Indeed, in my experience with PDD, my tests have more bugs than app code, and so mixing the two actually might decrease confidence. Then again, sometimes testability concerns are major ones, and they can impact the design.
A famous quote by Einstein comes to mind: make things as simple as possible, but no simpler.
The Counter-Claim: That Coding for Testability Makes the Code Better
TDD fans claim that the code changes required for unit testing actually result in higher code cohesion and a better design. Be your own judge: view the debates between David and Kent Beck.
A Criticism: TDD Doesn’t Make Sense for UI Code
The thoroughness of unit testing is usually assessed by measuring the "code coverage", which is a count of the percent of internal branch paths that the tests exercise. A code coverage of 100% is considered to be the best, although that does not mean that the code is well tested, or that all required features are covered. Still, it is useful to have a number.
One size does not fit all, however. For example, user interface code should arguably have lower test coverage than, say, the core microservices that power a bank's financial transactions, which are called by the user interface code. Most organizations have different code coverage targets for different kinds of components, but I would argue that unit tests are entirely a waste of time for user interface code, and that behavioral tests are preferable.
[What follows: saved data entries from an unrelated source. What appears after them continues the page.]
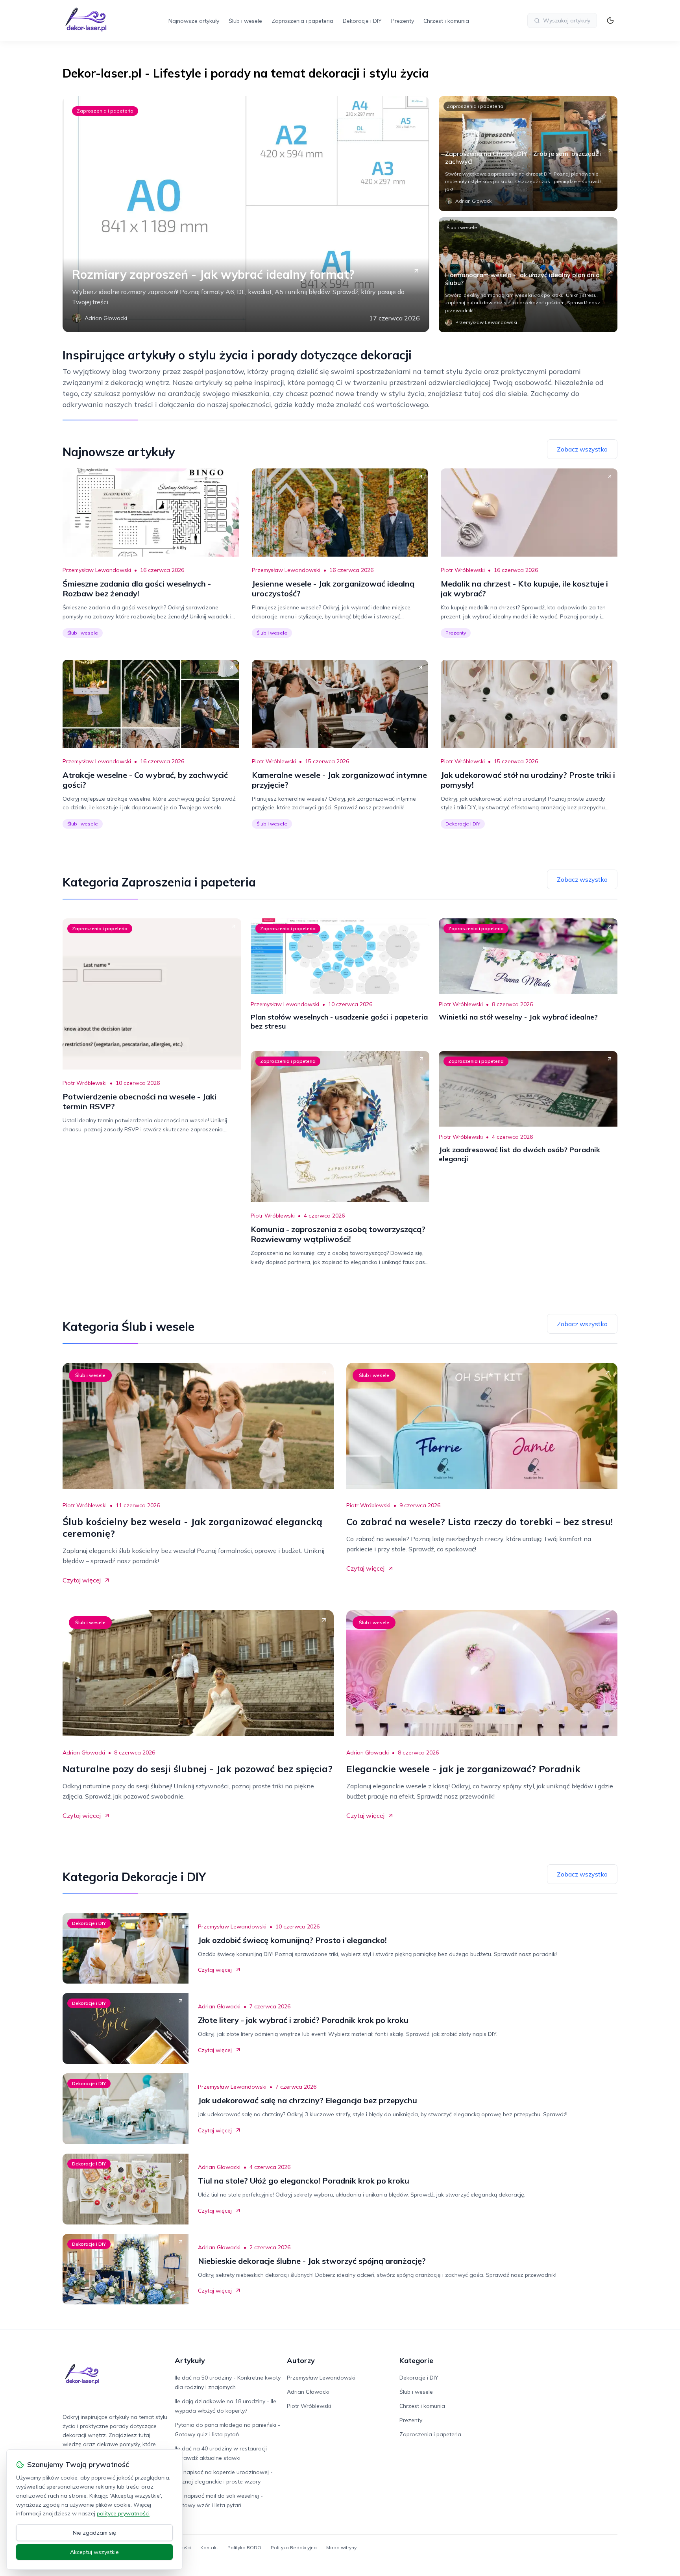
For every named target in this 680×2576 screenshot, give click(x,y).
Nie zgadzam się (94, 2532)
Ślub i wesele (245, 20)
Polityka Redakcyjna (294, 2547)
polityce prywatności (123, 2513)
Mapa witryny (341, 2547)
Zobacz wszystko (582, 449)
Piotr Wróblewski (463, 570)
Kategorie (416, 2360)
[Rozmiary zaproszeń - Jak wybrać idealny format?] (246, 214)
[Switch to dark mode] (610, 20)
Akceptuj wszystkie (94, 2552)
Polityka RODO (244, 2547)
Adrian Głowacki (84, 1752)
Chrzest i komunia (446, 20)
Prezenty (402, 20)
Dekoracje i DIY (362, 20)
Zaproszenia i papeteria (302, 20)
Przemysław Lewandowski (97, 570)
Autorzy (301, 2360)
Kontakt (209, 2547)
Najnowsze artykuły (193, 20)
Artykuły (190, 2360)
A Criticism: The "Continuous Integration" Misnomer
TDD is intended to be performed in the context of "continuous integration", aka "CI". That is a process whereby a programmer codes tests and application code, getting the tests to pass locally, frequently syncing and merging the changes of others from the shared code repository, and when the tests pass locally, merging one's changes into the shared repository, where a "CI server" such as Jenkins re-runs the unit tests to verify that they all pass.
The CI "job" - the execution under Jenkins - is supposed to be "green" - that is, all the tests should pass, assuming that each programmer verifies that they do locally before pushing their code to the shared repository.
That is a powerful process - one that I strongly advocate in the coaching that I do. But I have a problem with it: the original CI process was about unit tests, and it still is. What about integration tests? And what if one is not using TDD, and so one's unit test coverage is not high? If that is the case, then the behavioral (ATDD/BDD) tests are more important - so what is the analogous "cycle" for that?
Today one often hears the term "continuous delivery", aka "CD", but that term is highly ambiguous, especially since Jez Humble and David Farley's entire original book about DevOps was called Continuous Delivery.
Another problem is that the term "continuous integration" sounds like one is performing integration tests, but in reality one is running unit tests - not integration tests. So the term is a misnomer - an especially bad and confusing one, given the importance of integration tests.
It did not always matter. When TDD and CI were born, most applications were monolithic, and so unit tests usually were integration tests, to a large degree. Not so anymore: today systems are designed as highly distributed components, and the problems tend to be in the interactions among those components - something that is not tested by unit tests.
So we really need a term for the continuous testing of integration level tests, at all levels of integration, right up to the outermost level, which is often called "end-to-end" testing. I will call that "continuous system integration" - "CSI" - not to be confused with the TV show!